We’ve heard all about the alleged Treasury bubble building up. I’m not here to predict that it will burst, or even to say that it exists. (Being passive investors, we don’t put much value on forecasting.) But it seems quite clear that plenty of fixed-income investors are going to get hurt, Treasury bubble or not.
A popular definition of insanity is doing the same thing over and over yet expecting a different result. It’s debatable, I suppose. Repeating an action might just as well signal perseverance, or dedication, or confidence.
Another popular investing quip with a similarly sketchy provenance is “The market can remain irrational longer than you can remain solvent.” It speaks to the inability of anyone to stick to a thesis through all phases of the business cycle. We are human, after all.
But let me suggest to you two things: Investors who buy U.S. debt, Treasury bubble or not, are doing the same thing over and over, and it is plainly insane. What’s more, many of them will lose their bets against an “irrational” market, regardless of the direction of interest rates.
The reason has nothing to do with falling bond prices, as such. You might have seen this bit of news online at MarketWatch. Five-year CD rates are below 1%.
Here’s another blow to savers: The national average interest rate for five-year certificates of deposit dipped to a lowly 0.99% this week, the first time in recorded history that the hallmark of stability has slipped under 1%.
“Interest rates are making history, but clearly not in a favorable way,” said Dan Geller, executive vice president of financial analysts Market Rates Insights.
Interesting choice of words here. A “hallmark of stability” is “making history in an unfavorable way.”

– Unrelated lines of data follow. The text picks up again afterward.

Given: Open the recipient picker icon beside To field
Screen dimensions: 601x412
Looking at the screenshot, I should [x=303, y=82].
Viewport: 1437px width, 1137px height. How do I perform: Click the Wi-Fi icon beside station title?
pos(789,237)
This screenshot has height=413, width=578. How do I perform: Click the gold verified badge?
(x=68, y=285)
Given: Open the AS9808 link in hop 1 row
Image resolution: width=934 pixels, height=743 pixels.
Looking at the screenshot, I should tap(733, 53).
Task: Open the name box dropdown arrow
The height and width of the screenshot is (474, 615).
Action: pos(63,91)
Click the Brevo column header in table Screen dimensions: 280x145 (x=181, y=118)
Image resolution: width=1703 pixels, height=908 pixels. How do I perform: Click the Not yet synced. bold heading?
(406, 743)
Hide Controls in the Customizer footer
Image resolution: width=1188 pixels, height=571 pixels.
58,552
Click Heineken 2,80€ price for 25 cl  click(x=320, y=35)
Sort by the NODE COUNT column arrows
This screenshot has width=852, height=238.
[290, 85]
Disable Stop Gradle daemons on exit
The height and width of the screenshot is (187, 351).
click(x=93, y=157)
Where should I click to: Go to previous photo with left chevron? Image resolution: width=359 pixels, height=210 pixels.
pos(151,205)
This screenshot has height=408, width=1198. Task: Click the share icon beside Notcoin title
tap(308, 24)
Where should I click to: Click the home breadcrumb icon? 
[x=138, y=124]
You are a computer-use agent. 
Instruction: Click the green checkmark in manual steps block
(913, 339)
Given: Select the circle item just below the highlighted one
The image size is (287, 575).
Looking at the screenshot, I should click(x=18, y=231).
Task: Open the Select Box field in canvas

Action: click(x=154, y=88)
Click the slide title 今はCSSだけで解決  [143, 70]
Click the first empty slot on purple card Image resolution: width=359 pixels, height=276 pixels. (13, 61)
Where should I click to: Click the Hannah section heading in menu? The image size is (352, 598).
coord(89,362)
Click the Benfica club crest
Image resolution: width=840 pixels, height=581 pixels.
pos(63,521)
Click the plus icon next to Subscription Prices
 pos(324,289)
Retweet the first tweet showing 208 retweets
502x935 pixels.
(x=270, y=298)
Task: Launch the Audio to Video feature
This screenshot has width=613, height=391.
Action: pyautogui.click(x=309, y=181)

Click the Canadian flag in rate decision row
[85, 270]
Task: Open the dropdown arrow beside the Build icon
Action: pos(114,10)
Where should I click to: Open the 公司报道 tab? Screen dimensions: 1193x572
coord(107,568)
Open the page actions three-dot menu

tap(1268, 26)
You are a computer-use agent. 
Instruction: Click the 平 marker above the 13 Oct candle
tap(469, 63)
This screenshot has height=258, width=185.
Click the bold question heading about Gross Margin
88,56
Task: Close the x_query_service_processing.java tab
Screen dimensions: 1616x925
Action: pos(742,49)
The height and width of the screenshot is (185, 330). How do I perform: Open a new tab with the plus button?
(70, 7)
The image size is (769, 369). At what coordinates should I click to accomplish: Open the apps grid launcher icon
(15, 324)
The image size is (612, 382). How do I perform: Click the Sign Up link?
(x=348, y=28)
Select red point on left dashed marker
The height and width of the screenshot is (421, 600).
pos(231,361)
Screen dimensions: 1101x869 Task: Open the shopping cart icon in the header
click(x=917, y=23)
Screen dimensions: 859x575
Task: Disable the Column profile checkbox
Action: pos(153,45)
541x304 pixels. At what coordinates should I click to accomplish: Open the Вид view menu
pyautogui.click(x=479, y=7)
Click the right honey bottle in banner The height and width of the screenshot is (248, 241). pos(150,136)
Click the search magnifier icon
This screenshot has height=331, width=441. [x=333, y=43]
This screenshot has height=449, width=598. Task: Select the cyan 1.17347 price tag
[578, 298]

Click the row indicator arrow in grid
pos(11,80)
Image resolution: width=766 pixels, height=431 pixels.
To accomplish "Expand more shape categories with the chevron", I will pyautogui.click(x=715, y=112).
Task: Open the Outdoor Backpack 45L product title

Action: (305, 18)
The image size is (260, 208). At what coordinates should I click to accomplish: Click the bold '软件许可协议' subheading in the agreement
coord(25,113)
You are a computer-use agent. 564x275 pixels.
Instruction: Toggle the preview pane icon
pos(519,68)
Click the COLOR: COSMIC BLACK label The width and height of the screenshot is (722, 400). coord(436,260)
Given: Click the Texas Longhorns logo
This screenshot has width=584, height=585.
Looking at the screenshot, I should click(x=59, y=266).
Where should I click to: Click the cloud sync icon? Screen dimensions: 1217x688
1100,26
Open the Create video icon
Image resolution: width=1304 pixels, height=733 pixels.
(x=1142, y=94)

Is a five-year CD paying 0.99% “less stable” than one paying 1%? Not at all. But it is indicative of a serious trend in investing, one many investors roundly ignore. Rates are low for a reason, and the reason is government intervention.
Carmen Reinhart and Ken Rogoff recently have written about a common government strategy to reduce debt, known as “financial repression.” The phrase dates back to the early 1970s, while the practice dates back centuries.
In the context of investing, Burt Malkiel also has been writing about this for months, often in The Wall Street Journal. He’s brought it up several times, but here’s his concise definition of financial repression from late 2011.
Many of the developed economies of the world are burdened with excessive debt. Governments around the world are having great difficulty reining in spending. The seemingly less painful policy response to these problems is very likely to keep interest rates on government debt artificially low as the real burdens of government debt are reduced—meaning the debt is inflated away.
Artificially low interest rates are a subtle form of debt restructuring and represent a kind of invisible taxation.
In effect, because of the debt (close to $16 trillion at last count) the U.S. government must artificially suppress interest rates to below the inflation rate. It’s a slow, painful way to buy time, but short of massive tax increases or an extraordinary economic rebound (or both), government has little choice in the matter.
The real danger of a Treasury bubble
The result, of course, is that the fixed-income investor is stuck. Fixed-income investing is no longer about buying Treasuries yielding between 5% and 7% and getting a safe haven for your retirement. Because of financial repression, buying a 10-year Treasury at 1.4% is a sure way to lose money after inflation.
Even that “suddenly unstable” CD is a terrible deal. With consumer prices rising by 1.7%, getting less than 1% is a significant and automatic loss. Who’s insane here, exactly?
We don’t need a Treasury bubble to lose our shirts. Financial repression alone will do the trick. Of course, investors do have a choice, as Malkiel points out in a follow-up article: Stocks, the supposed “risky” asset in any given portfolio, are now a far safer choice than bonds.
Better still, as Malkiel has long argued, buying stocks in an inexpensive, passive index fund or ETF is by far the smartest way to allocate toward equities.